Exercise objective: All the entries need to be quoted exactly, apart from the pictures, which you should drop.

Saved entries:
--------------------------------
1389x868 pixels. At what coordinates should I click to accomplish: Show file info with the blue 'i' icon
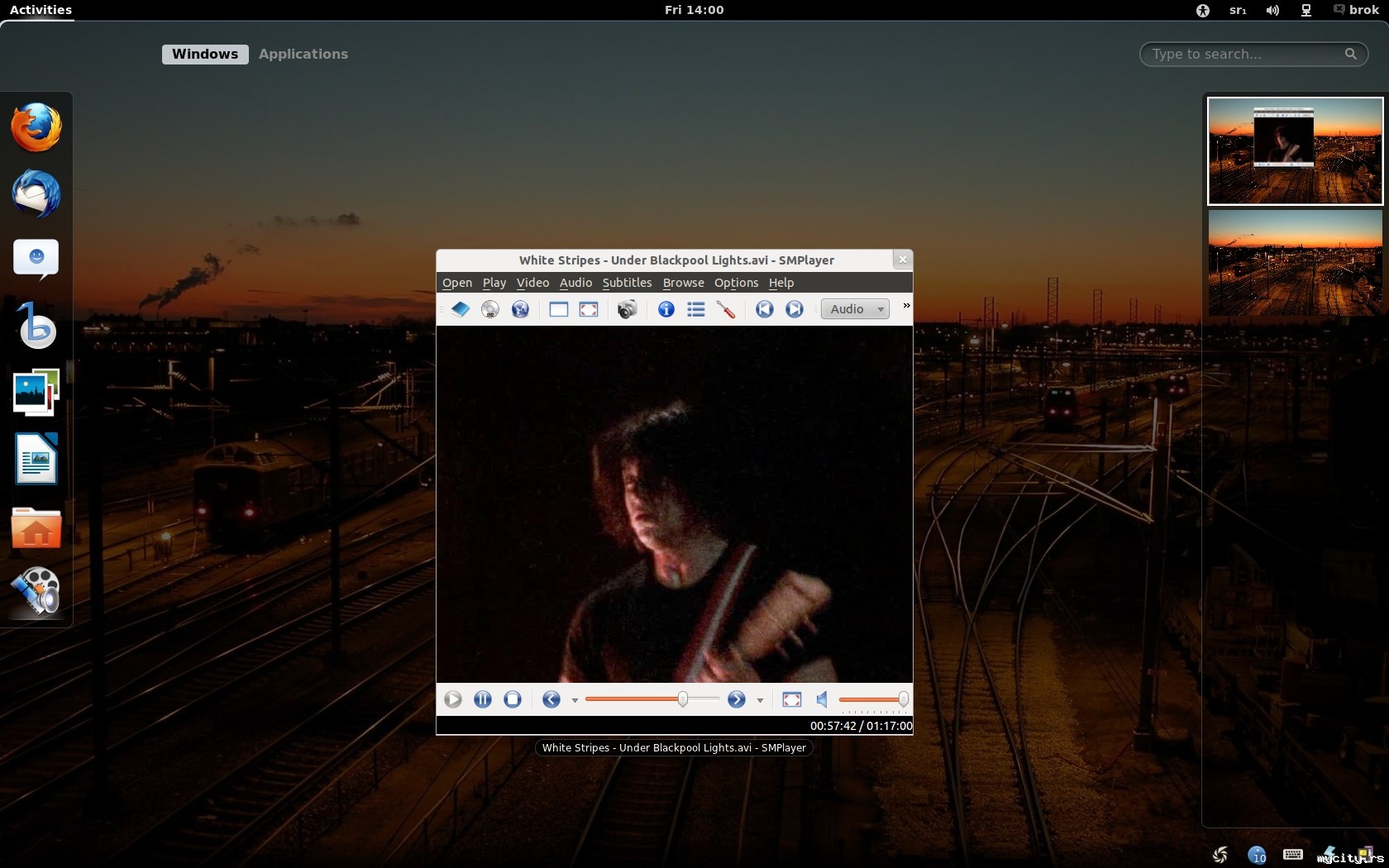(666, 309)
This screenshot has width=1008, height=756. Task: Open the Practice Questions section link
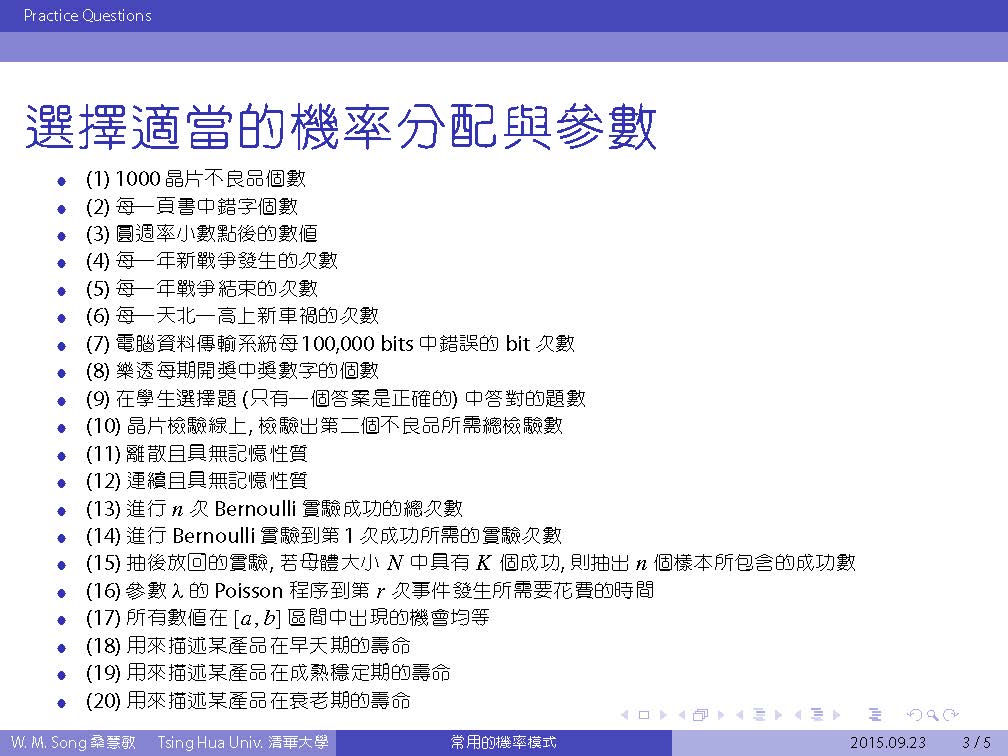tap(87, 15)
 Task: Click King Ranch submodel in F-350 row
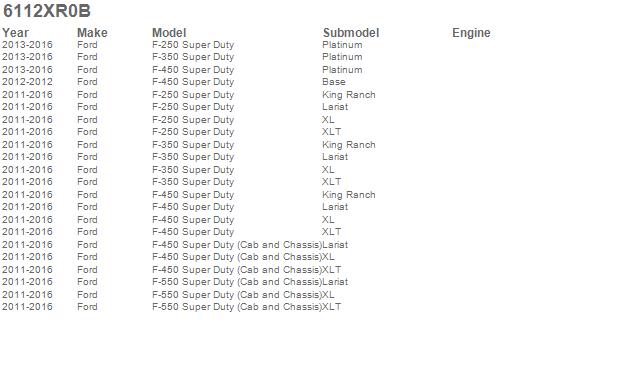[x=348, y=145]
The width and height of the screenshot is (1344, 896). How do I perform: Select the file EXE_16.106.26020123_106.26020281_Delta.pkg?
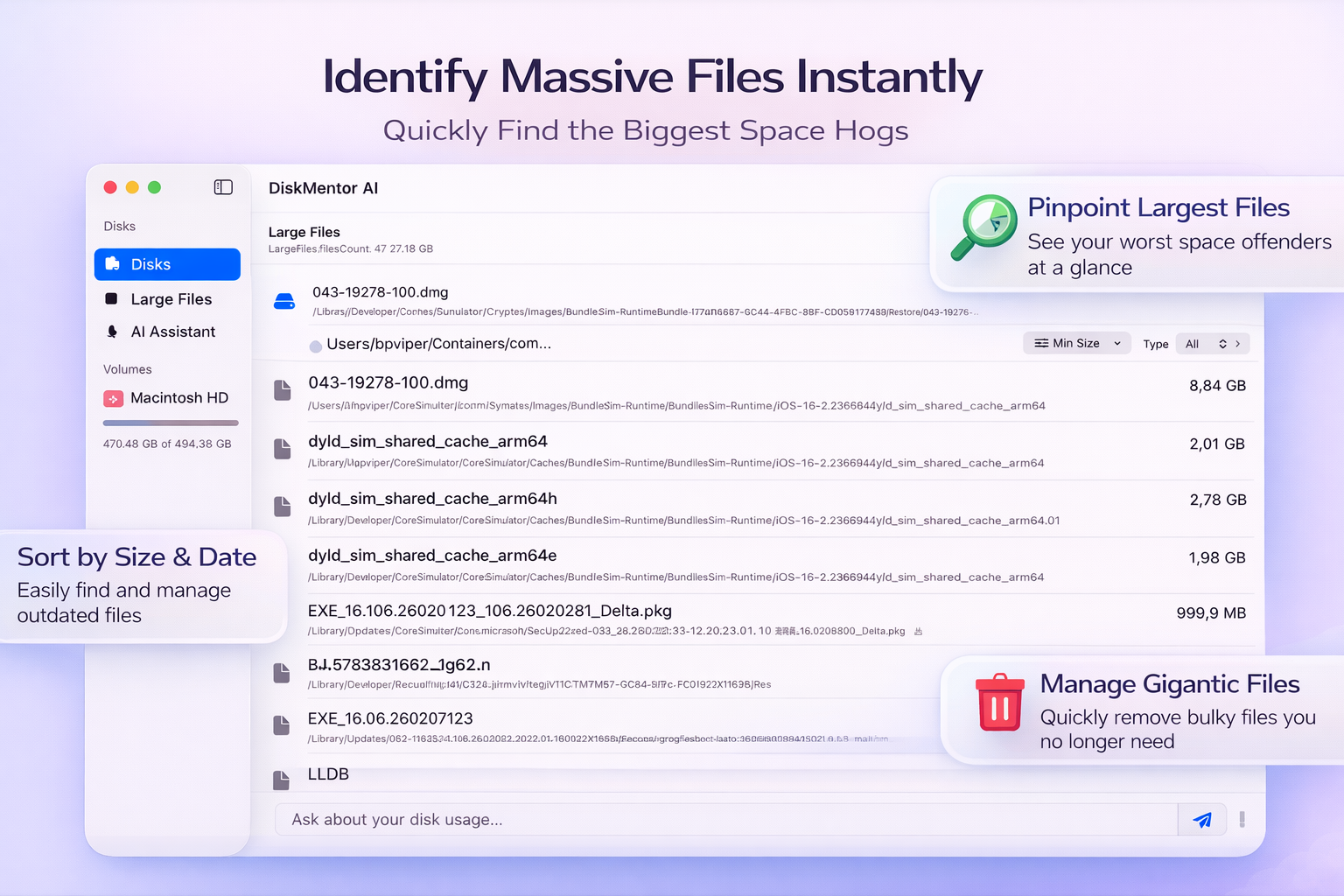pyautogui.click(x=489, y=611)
--------------------------------
Exercise result:
1389x868 pixels. At what coordinates should I click to accomplish: Show file info with the blue 'i' icon
(666, 309)
This screenshot has width=1008, height=756. Task: Open the Practice Questions section link
tap(87, 15)
 Task: Click King Ranch submodel in F-350 row
[x=348, y=145]
The width and height of the screenshot is (1344, 896). How do I perform: Select the file EXE_16.106.26020123_106.26020281_Delta.pkg?
pyautogui.click(x=489, y=611)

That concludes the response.